Вот только с тетей номер не прошел. Впрочем, вид у нее был расстроенный.
– И зачем они в ваших английских школах так делают? Ты только посмотри на себя! Заперта в четырех стенах, словно заключенный, в таком юном возрасте! Пошли. Да забудь ты про это домашнее задание! Пойдем займемся готовкой.
– Я не могу забыть про домашнюю работу. И по идее, вы должны поощрять мое желание учиться, – заявила Ада. – Да и вообще, я не умею готовить.
– Ничего страшного. Я тебя научу.
– Но мне это вовсе не нравится.
Карие глаза Мерьем оставались непроницаемыми.
– Такого не может быть. Пошли, попытка не пытка. Знаешь, как говорят: если вы нашли счастливую деревню, поищите там повара.
– Простите, – решительно повторила Ада. – Мне правда нужно заниматься.
Она медленно закрыла дверь, оставив тетю, с ее украшениями и поговорками, стоять в коридоре, постепенно бледнея, как еще одно выцветшее семейное фото на стене.
В первый год учебы в начальной школе Ада обычно возвращалась на школьном автобусе. Он останавливался в конце ее улицы примерно в одно и то же время, и Ада всегда заставала мать перед садовой калиткой. Мама стояла, рассеянно глядя в одну точку, постукивая об ограду носком тапка, словно в такт мелодии, звучавшей лишь для нее одной. Но как-то раз в середине июня мамы у калитки не оказалось.

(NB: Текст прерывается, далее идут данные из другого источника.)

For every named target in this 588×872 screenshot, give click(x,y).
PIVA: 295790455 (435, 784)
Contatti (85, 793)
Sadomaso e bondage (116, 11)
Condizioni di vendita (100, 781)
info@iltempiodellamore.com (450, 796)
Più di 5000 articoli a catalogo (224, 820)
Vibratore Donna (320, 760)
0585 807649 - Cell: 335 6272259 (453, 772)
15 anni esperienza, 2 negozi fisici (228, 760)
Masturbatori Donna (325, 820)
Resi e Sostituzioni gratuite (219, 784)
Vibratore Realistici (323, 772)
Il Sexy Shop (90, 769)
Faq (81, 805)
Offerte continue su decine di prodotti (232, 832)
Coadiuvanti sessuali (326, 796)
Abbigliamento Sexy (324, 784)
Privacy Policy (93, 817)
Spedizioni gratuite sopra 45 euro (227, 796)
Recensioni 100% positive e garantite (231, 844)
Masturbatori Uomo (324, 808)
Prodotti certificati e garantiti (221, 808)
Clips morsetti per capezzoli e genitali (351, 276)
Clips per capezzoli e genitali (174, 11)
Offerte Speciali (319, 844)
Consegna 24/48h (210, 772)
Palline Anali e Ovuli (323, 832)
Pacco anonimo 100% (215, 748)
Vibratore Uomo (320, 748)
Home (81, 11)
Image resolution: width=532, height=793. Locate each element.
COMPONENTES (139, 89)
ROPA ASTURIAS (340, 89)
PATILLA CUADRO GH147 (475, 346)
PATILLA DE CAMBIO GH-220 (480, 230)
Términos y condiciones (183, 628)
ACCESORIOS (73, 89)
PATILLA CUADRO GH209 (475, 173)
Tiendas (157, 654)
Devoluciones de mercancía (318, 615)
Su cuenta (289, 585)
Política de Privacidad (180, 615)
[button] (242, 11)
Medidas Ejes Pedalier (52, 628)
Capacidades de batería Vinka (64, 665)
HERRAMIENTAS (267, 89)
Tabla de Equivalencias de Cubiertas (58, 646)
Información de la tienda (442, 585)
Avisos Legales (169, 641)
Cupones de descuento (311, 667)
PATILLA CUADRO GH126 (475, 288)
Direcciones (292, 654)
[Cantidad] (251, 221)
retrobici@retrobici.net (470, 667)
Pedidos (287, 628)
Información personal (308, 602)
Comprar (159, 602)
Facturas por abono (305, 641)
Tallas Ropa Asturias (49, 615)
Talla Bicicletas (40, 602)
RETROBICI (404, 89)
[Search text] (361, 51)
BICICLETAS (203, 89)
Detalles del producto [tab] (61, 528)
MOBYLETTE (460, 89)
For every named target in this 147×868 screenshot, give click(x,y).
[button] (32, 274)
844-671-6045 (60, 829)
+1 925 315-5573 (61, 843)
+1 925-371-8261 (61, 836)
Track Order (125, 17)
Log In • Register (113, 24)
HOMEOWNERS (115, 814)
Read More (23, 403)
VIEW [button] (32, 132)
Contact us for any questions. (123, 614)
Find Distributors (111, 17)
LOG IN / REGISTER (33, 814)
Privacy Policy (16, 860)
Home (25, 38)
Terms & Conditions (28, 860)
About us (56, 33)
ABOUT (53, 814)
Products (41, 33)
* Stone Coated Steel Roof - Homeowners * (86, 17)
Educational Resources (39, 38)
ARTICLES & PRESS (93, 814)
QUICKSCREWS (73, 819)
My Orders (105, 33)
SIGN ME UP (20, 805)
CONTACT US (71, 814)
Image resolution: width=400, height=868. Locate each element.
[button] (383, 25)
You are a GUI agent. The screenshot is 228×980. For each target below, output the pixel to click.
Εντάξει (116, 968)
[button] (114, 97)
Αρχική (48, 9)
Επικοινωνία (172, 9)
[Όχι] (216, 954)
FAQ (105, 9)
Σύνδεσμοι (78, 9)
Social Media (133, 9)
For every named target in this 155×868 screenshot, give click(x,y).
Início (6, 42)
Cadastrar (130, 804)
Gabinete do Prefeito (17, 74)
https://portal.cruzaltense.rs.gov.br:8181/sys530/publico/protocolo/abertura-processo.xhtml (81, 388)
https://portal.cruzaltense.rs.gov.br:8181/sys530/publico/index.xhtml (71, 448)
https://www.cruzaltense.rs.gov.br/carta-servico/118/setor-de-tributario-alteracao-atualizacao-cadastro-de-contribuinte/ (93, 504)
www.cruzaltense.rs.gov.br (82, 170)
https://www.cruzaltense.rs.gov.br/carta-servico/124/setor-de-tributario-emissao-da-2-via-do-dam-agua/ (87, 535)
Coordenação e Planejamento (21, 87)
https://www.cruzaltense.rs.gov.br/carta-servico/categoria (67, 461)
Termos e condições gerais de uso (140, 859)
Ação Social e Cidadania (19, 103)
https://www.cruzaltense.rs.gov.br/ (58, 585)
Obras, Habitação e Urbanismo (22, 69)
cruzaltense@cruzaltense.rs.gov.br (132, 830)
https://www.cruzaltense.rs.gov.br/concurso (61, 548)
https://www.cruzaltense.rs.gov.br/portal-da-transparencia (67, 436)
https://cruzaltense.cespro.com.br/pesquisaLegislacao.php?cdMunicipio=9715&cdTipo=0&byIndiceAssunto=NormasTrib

Ада вышла из автобуса, осторожно держа обеими руками поделку, которую смастерила в школе. Она сделала за́мок из пластиковых баночек из-под йогурта, палочек от леденцов и коробок для упаковки яиц. Башнями служили картонные трубки, раскрашенные ярко-оранжевым. Окружавший замок ров из оберток от шоколадок переливался в лучах заходящего солнца, точно ртуть. У Ады ушел весь остаток дня на то, чтобы закончить работу, и ей не терпелось показать свое творение родителям.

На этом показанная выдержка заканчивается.